A Frontline, Rapid, Nucleic Acid-Based Fusarium circinatum Detection System Using CRISPR/Cas12a Combined with Recombinase Polymerase Amplification.

Pitch canker caused by the fungus Fusarium circinatum is a damaging disease that affects pines in Europe, South Africa, and North America in both the southeast and west coast of the United States. Several countries, including China, have listed F. circinatum as a quarantine pathogen. Timely detection, an important pillar of the quarantine effort, can efficiently prevent the introduction of F. circinatum into new areas or facilitate management and eradication strategies in already infested sites.
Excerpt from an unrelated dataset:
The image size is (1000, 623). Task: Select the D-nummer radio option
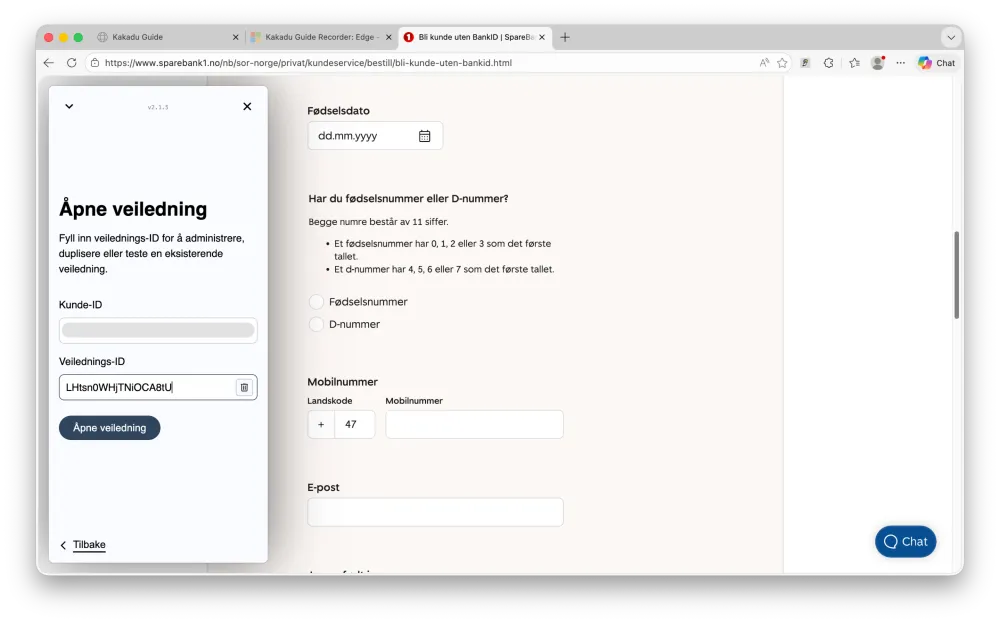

In this study, we developed an F. circinatum detection technique based on a combination of recombinase polymerase amplification (RPA) with CRISPR/Cas12a technology (termed RPA-CRISPR/Cas12a). After obtaining DNA, this novel method can be utilized for the molecular identification of F. circinatum using the naked eye and can specifically detect F. circinatum at DNA concentrations as low as 200 fg within 30 min at 37°C. The system is sensitive for both standard laboratory samples and samples from the field. In summary, we have developed a simple, rapid, sensitive, unaided-eye visualization, RPA-CRISPR/Cas12a-based detection system for the molecular identification of F. circinatum that does not require technical expertise or expensive ancillary equipment.